(Beginning of Quoted passage)
Obama hopes his nearly $1 trillion, 10-year compromise will guide the discussion during a televised bipartisan meeting on the subject at 10 a.m. Thursday.
But trying to build up interest through TV and Web screenings conjured up an old saying for Deutchman: “Laws and sausages are two things you do not want to see being made.”

“I don’t think most laws are made on television, C-SPAN or otherwise,” she said. “I think it would bore most Americans to see the level of discussion.”

The White House has demanded an up-or-down vote in Congress on the plan, or something close to it.

On Capitol Hill, Democrats cautiously welcomed the plan, while Republicans gave a thumbs down.
House Speaker Nancy Pelosi, D-Calif., said in a statement she looks forward to reviewing the plan and discussing it at the summit.

“We must pass comprehensive, affordable health insurance reform, and I am hopeful that Thursday’s meeting will help us achieve this goal,” she said.

House Republican Leader John Boehner of Ohio dismissed the proposal, saying, “the president has crippled the credibility of this week’s summit by proposing the same massive government takeover of health care based on a partisan bill the American people have already rejected.”

White House spokesman Dan Pfeiffer said the plan is an “opening bid” going into Thursday’s summit. It would cover more Americans, but it also includes a new tax on investment income that Republicans object to.

The plan omits the government insurance option sought by liberals and viewed as a nonstarter by conservatives and some congressional moderates. It also includes Senate-passed restrictions on federal funding for abortion.

The White House plan would give the federal government the power to regulate the health insurance industry much like a public utility with a seven-member Health Insurance Rate Authority. The Health and Human Services Department in conjunction with state authorities would be able to deny substantial premium increases, limit them or demand rebates for consumers.

By and large, the proposal follows the bill passed by Senate Democrats on Christmas Eve.

It would require most Americans to carry health insurance coverage, with federal subsidies to help many afford the premiums. Insurance companies would be barred from denying coverage to people with medical problems or charging them more.
(End of Quoted passage)
(Beginning of Exercise data)
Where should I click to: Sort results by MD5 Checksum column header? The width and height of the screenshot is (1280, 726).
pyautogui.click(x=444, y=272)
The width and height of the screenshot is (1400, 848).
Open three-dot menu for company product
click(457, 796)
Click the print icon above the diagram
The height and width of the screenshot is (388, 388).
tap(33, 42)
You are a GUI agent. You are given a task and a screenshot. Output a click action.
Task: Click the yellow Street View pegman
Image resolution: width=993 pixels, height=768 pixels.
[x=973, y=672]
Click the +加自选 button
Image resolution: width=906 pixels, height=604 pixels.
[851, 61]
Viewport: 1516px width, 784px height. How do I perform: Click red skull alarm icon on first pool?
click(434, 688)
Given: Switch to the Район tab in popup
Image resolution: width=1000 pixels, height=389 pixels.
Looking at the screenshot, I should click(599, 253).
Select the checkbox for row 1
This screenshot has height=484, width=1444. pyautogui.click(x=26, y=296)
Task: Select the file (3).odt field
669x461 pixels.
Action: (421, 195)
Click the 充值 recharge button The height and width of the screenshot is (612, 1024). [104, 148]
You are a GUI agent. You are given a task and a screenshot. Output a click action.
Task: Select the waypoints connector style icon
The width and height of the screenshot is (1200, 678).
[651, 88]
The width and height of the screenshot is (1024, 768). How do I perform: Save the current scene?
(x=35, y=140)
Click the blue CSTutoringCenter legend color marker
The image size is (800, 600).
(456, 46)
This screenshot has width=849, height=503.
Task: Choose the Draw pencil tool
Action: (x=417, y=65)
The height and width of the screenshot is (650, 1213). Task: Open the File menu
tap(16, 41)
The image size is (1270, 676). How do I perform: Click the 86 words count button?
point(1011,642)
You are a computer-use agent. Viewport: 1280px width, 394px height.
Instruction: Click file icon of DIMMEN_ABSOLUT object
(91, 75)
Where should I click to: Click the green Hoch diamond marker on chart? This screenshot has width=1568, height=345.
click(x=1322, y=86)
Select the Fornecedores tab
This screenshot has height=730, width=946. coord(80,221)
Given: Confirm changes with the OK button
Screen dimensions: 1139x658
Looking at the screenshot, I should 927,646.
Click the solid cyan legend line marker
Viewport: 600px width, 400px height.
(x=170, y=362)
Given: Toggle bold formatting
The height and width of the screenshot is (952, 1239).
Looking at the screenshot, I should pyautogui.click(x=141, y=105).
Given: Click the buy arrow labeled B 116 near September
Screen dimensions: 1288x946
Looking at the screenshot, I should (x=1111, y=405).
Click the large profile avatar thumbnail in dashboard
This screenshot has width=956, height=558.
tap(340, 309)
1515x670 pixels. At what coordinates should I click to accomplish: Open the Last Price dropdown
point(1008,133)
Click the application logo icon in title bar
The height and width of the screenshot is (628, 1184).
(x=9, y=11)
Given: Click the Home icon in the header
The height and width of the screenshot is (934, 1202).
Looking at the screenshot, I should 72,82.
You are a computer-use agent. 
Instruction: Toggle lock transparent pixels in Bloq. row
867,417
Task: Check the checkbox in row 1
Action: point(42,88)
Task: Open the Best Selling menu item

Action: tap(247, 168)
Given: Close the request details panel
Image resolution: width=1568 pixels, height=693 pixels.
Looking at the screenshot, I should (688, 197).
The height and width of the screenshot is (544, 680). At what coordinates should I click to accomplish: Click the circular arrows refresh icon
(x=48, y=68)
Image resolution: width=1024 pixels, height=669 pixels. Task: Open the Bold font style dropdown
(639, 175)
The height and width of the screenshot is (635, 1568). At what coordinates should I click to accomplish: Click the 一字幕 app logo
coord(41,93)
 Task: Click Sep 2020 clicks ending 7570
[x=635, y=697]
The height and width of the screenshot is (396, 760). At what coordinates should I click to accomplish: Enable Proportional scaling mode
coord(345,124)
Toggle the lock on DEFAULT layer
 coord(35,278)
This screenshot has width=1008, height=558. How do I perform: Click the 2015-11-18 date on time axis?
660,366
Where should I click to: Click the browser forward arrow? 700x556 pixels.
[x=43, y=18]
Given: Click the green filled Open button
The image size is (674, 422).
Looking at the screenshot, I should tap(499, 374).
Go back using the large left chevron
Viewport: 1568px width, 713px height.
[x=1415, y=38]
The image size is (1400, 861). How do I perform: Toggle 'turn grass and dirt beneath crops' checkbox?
(End of Exercise data)
● Brief A
Echo the passage of the health care article between "But trying to" and "a thumbs down.", inclusive.
● Brief B
Answer these questions using the health care article:
(i) At what time on Thursday is the televised bipartisan meeting scheduled?
(ii) How many members would the Health Insurance Rate Authority have?
(iii) On what day did Senate Democrats pass the bill that the proposal largely follows?
● Brief C
Go on with the article about the White House health care plan, starting after its final sentence.

● Reply A
But trying to build up interest through TV and Web screenings conjured up an old saying for Deutchman: “Laws and sausages are two things you do not want to see being made.”

“I don’t think most laws are made on television, C-SPAN or otherwise,” she said. “I think it would bore most Americans to see the level of discussion.”

The White House has demanded an up-or-down vote in Congress on the plan, or something close to it.

On Capitol Hill, Democrats cautiously welcomed the plan, while Republicans gave a thumbs down.

● Reply B
(i) 10 a.m.
(ii) Seven
(iii) Christmas Eve

● Reply C
The plan scales back a Senate tax on high-cost health insurance plans objected to by House Democrats and labor unions. Instead of raising $150 billion over 10 years, it would bring in just $30 billion, the administration said. A Medicare payroll tax increase on upper-income earners would help plug the revenue gap. For the first time, Medicare taxes would be assessed on investment income, not just wages.

Like the Senate bill, the Obama plan would create competitive insurance markets in each state for small businesses and people buying their own coverage. It would strip out a special Medicaid deal the Senate bill granted to Nebraska but leave in a special Medicaid deal for Louisiana. It also would gradually close the Medicare prescription coverage gap and make newly available coverage for working families more affordable. Those changes move in the direction of the House bill.

Obama’s plan would be paid for by a mix of Medicare cuts, tax increases and new fees on health care industries.

“This is an important step in reaching out again to get a bipartisan bill, which is still possible if both sides work together,” said Sen. Charles Schumer, D-N.Y. “But it is only blueprint, and on so many issues, the devil will be in the details.”

The president’s proposal

According to the White House, the president’s health care proposal would:

  • Cover 31 million Americans who can’t afford insurance today.
  • Increase health insurance competition.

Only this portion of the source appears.